Yes, we’ve changed. Yes, we’ve given things up. And when the kids have moved on to make lives of their own, maybe we’ll celebrate with a marathon weekend spent watching “24.”
But I have a feeling we’d be just as happy to thumb through pictures of when the kids were little. To get lost in what life was like when they didn’t need anyone but us.
Because I will never stop believing that someday, what we’ve gained is going to feel so much bigger than what we gave up.
Linked with On Your Heart and Works for Me Wednesday.
I’ve got tears in my eyes! You have an amazing way with words! XOX Thank you!
OH MY DEAR! You are such a wordsmith…you get it…and the best part is that you “get” it now. You know how precious it is when you are in the thick of it….
Thanks for putting it into such amazing words…
Katie @ Wonderfully Made
Absolutely beautiful, Erica. It is always a gift to read your posts and your perspective. Thank you for this gift today!
Ditto to the above comments. Thanks again!
Thanks so much, Katie!
I love the pictures as much as the post! It is so true, I think especially of time for yourself, but I need to keep reminding myself how important these moments are with him.
Thanks, Heather! The bottom picture was our family-of-five Easter selfie. I was pretty impressed we got everyone in it! 🙂 And I know what you mean – I think I can ALWAYS use the reminder to look for and appreciate the little moments that add up to make something really significant. You have a great day!
I think it can be so hard to focus on what I’ve gained sometimes. Recently I’ve been missing my husband like crazy, even though he hasn’t gone anywhere. Just that it would be nice to hang out as a couple instead of as parents sometimes, doing the things like we used to do. Thanks for the encouragement- sometimes I need to be reminded of my blessings because I have gained so much through motherhood.
Ohmygosh this is so beautiful. You captured it perfectly. Maybe this parenting thing doesn’t suck so much after all! Thanks for reminding me. I miss my old life, my old me, those newlywed and dating days so often that I forget to think about how awesome it is to raise a new little life and be their everything.
Claire @ Lemon Jelly Cake
We’ve been thinking about this so much recently. Sometimes we talk about the things we’re looking forward to when our kids get older . . . no carseats to wrangle with, being able to stay up late and watch a movie without sacrificing sleep, a peaceful dinner.

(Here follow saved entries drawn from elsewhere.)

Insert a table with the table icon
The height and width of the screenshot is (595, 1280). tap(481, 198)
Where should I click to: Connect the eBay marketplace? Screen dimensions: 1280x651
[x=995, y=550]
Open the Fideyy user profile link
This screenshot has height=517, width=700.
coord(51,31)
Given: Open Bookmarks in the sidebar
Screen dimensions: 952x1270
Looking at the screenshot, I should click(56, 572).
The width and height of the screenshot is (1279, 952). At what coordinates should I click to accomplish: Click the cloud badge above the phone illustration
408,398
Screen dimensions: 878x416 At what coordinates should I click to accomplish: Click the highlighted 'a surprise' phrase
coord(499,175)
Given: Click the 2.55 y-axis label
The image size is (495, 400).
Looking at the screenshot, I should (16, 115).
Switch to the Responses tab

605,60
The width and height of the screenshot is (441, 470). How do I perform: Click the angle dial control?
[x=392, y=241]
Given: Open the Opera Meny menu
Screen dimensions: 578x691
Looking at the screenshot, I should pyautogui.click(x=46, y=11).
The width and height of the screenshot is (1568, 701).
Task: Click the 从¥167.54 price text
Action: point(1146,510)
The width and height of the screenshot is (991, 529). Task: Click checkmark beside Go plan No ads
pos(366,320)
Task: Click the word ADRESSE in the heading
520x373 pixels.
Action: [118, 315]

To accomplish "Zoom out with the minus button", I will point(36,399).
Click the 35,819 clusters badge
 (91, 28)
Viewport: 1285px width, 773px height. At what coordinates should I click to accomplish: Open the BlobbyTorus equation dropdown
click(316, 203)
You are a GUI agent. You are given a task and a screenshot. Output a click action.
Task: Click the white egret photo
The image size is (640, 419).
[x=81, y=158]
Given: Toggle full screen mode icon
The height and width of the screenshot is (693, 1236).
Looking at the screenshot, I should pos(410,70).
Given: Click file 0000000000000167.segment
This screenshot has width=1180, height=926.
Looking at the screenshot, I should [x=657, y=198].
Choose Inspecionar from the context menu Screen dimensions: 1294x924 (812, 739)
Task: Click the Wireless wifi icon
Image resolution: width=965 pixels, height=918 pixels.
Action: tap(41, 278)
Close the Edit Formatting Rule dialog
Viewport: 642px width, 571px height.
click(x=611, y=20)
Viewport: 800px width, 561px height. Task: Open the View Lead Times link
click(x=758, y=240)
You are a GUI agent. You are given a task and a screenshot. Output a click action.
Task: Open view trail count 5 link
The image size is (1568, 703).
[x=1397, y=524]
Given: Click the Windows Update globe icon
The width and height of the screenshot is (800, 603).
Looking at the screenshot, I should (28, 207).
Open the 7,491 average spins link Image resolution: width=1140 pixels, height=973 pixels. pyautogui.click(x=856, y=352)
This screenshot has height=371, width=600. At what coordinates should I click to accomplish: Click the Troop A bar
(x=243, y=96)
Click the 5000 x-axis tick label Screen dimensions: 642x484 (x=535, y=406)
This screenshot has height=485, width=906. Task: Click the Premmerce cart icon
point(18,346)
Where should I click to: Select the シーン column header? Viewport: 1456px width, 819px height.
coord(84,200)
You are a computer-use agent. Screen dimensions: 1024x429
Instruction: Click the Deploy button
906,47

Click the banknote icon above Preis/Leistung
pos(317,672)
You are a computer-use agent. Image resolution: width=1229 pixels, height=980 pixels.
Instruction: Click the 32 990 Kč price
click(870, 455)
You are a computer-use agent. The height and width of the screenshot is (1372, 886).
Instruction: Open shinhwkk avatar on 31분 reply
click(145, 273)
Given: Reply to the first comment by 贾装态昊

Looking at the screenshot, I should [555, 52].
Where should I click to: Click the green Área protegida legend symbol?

And occasionally I struggle with super negative and untrue thoughts like he’d be happier if he didn’t have the responsibility of a wife and children. We both have our moments of frustration and exhaustion, but he tells me that he has wanted to be a father since he was a little kid (kind of unusual for a guy, right?) and he was so eager to have a second baby. 😉 I’m loving motherhood more than I thought I possibly could, even with the sacrifices.
Love love love!!! My favorite so far 🙂
I read these and each and every one leaves me smiling. I think when we move back we need to find time, yes I’m laughing as I type that, to hang out more.
Hi Shannon! I would love that! I’m sorry I wasn’t good at finding time before you left! Thank you so much for reading. I love catching glimpses of your life and your thoughts on facebook. Definitely want to catch more *in person* once you’re back. 🙂
Beautifully written, Erica. You made me cry.